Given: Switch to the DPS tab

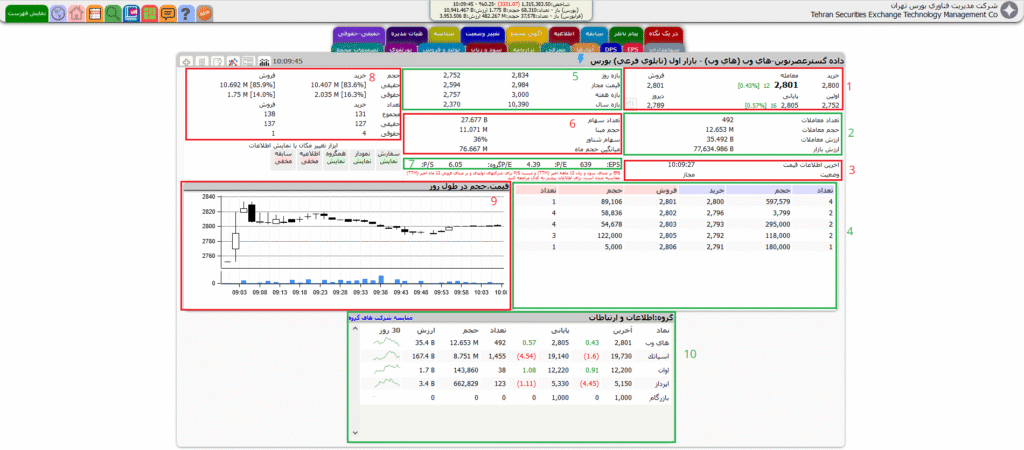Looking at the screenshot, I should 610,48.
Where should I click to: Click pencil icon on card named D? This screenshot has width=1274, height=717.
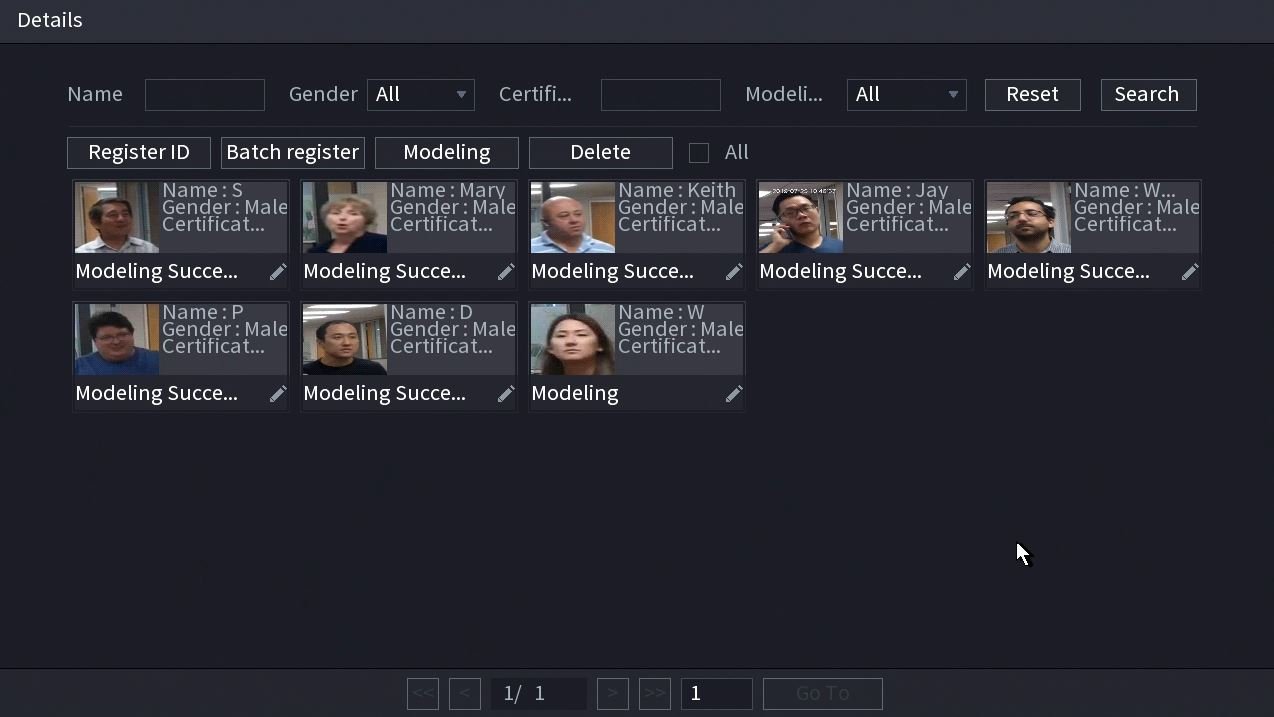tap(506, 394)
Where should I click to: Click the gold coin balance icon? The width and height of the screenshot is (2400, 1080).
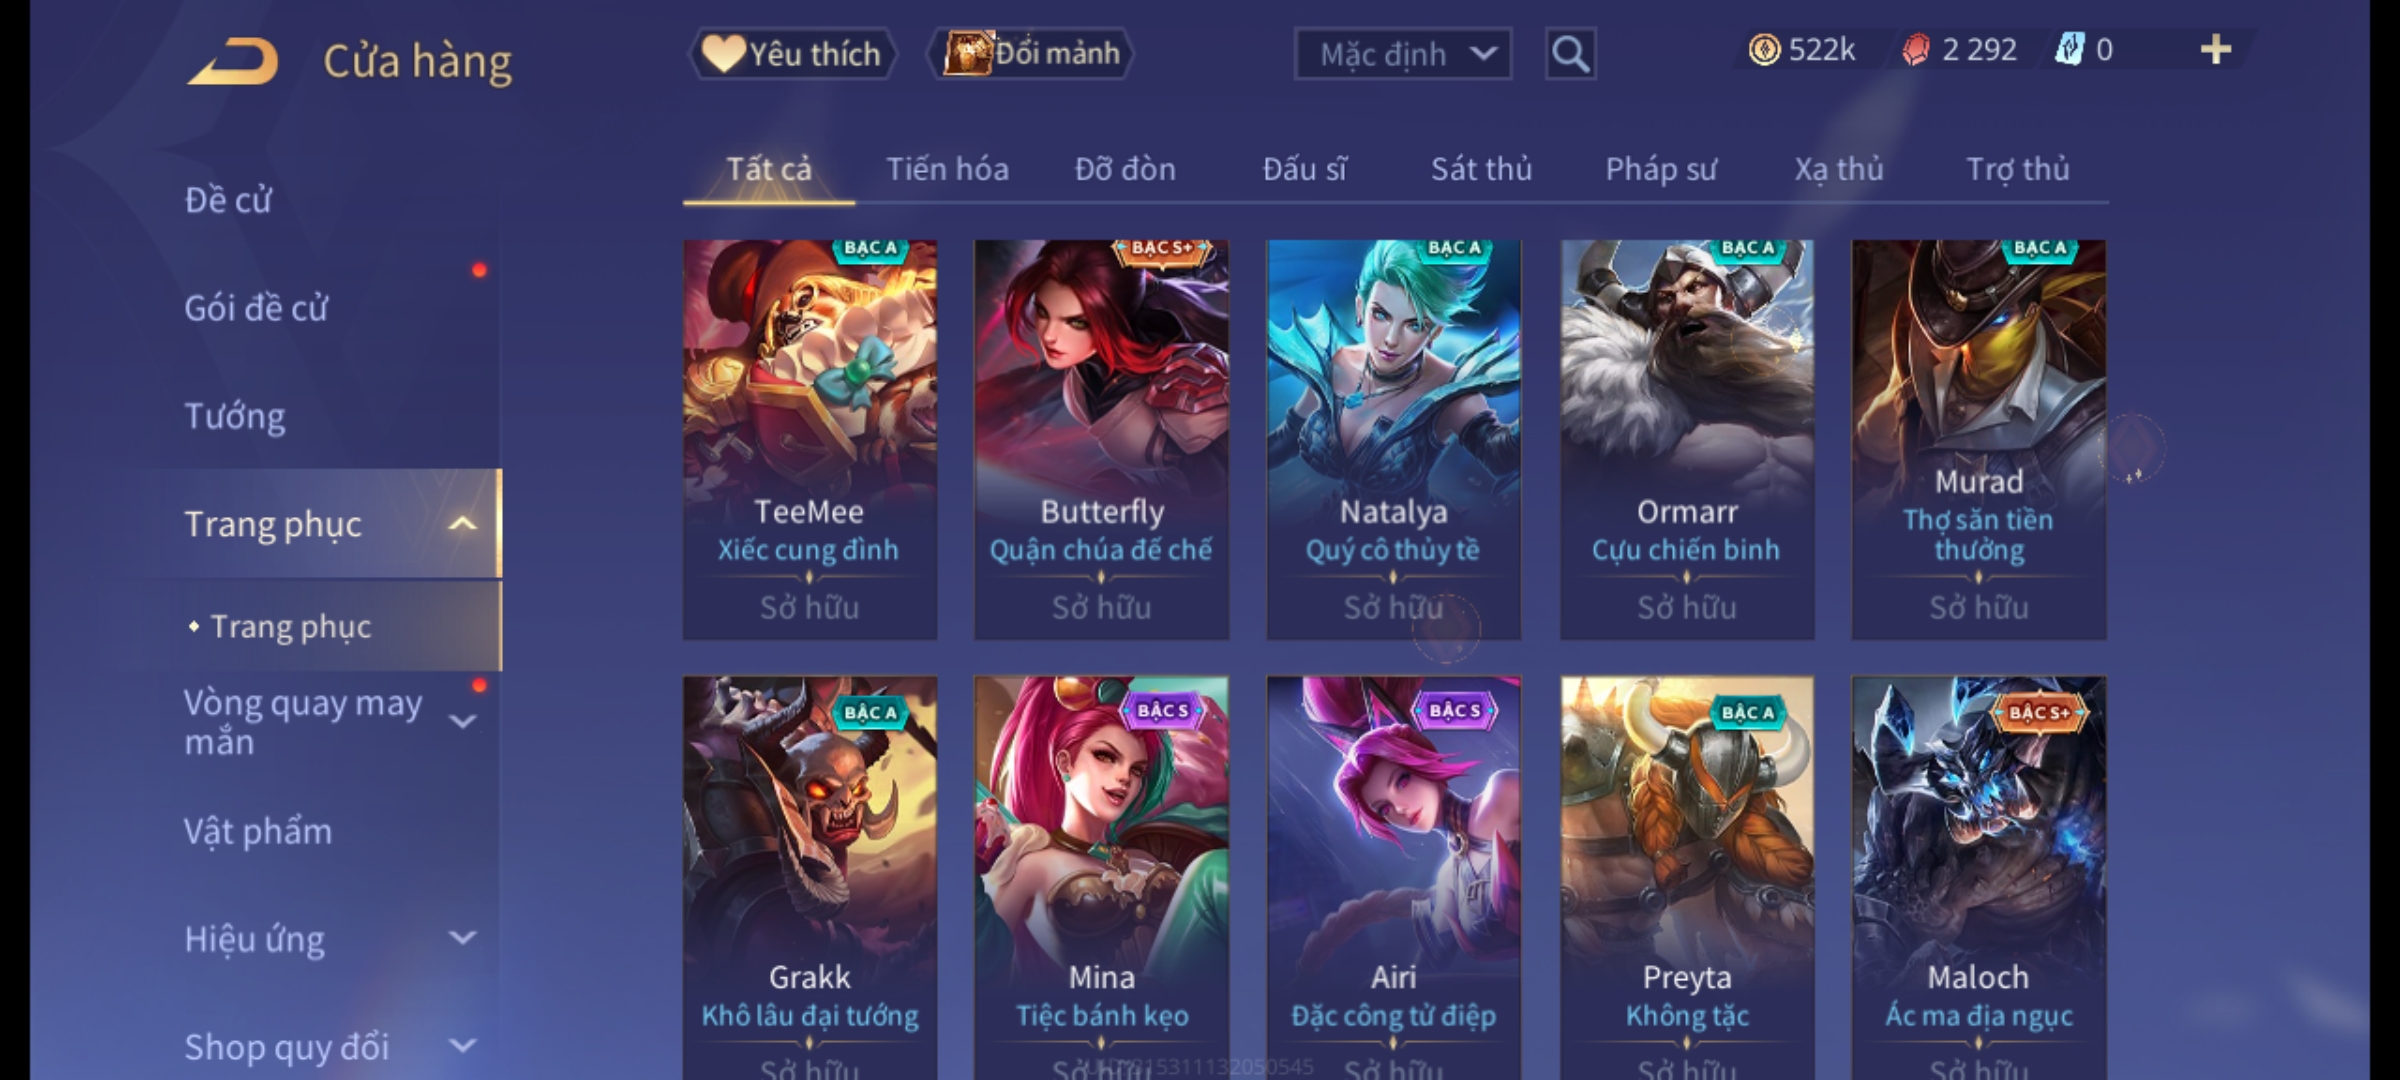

= Assigned task =
Transcribe the listing exactly. Its images are to be omitted.

= Response =
Given: Switch to the DPS tab

Looking at the screenshot, I should 610,48.
Where should I click to: Click pencil icon on card named D? This screenshot has width=1274, height=717.
tap(506, 394)
Where should I click to: Click the gold coin balance icon? The width and height of the screenshot is (2400, 1080).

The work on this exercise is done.